Great Smoky Mountains will close Tuesday through at least April 6 after park officials said social distancing efforts were not working. Around 30,000 people entered the park each day last week and some popular sites like Laurel Falls, Newfound Gap and Cades Cove were congested.

Rocky Mountain National Park closed indefinitely on Friday after a local mayor asked Bernhardt to do so to protect Estes Park, a gateway town where park visitors in pursuit of ice cream and souvenirs typically crowd the sidewalks during nice weather.

Yosemite, whose striking features like Half-Dome draws about 4 million visitors a year, closed indefinitely on Friday to all except park employees, concessionaires and residents with homes inside the park's boundaries.

Zion National Park in Utah announced Monday it is closing its campgrounds and part of a popular trail called Angel's Landing that is often crowded with people. The top part of the hike that is being closed is bordered by steep drops and ascends some 1,500 feet (457 meters) above the southern Utah park's red-rock cliffs, offering sweeping views. Park officials had previously closed shuttles used to take people through the a narrow canyon.

Grand Canyon National Park stopped its popular river trips Tuesday, in line with the suspension of river trips at other national parks such as Big Bend and Canyonlands. Several thousand people apply for about 460 annual permits for the private trips down the Colorado River through the Grand Canyon through a lottery system. Commercial trips also are suspended.

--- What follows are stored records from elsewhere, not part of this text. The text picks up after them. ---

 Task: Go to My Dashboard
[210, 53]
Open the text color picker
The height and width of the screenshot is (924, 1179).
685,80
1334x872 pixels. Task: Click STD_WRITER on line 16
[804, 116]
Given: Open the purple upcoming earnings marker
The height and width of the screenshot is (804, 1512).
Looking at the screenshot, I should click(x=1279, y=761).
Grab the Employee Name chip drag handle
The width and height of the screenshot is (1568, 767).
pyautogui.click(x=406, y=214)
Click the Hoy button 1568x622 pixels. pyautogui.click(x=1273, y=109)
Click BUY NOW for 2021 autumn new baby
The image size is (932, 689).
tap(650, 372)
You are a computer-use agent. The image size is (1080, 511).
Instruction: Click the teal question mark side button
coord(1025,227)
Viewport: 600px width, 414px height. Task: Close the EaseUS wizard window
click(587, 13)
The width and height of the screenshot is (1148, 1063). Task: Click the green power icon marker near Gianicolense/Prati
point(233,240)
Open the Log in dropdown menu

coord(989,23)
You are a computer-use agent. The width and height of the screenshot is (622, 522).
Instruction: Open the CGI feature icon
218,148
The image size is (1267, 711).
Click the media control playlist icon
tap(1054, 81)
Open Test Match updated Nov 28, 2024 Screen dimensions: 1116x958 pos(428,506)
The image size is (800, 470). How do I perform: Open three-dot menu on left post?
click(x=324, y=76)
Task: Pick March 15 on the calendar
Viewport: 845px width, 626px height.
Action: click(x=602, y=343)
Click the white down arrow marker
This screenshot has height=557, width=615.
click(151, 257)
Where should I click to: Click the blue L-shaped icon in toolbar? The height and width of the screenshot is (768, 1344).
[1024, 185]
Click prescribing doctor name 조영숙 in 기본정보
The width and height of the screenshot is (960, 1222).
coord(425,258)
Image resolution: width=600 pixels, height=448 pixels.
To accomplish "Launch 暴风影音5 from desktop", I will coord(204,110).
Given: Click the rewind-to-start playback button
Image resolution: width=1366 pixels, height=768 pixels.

The only other time Yellowstone has closed to all visitors aside from seasonal shutdowns was when wildfires burned over one-third of the park in 1988, Yellowstone historian Tamsen Emerson Hert said Tuesday. Tourism even continued during World War I and World War II, though the park's hotels closed, she said.

The Yellowstone closure came at a quiet time for the park. Winter season — when roads are groomed for snowmobiles, snow coaches and cross-country skiers — ended March 15. As a result, the shutdown doesn't immediately affect three other Yellowstone gateway communities — Cody and Jackson, Wyoming, and West Yellowstone, Montana — where the park's east, south and west entrances don't normally open until late April or early May.

An annual program underway to reduce the Yellowstone region's bison population by rounding up and sending some of the animals to slaughter and herd others back into the park would continue as planned, park officials said.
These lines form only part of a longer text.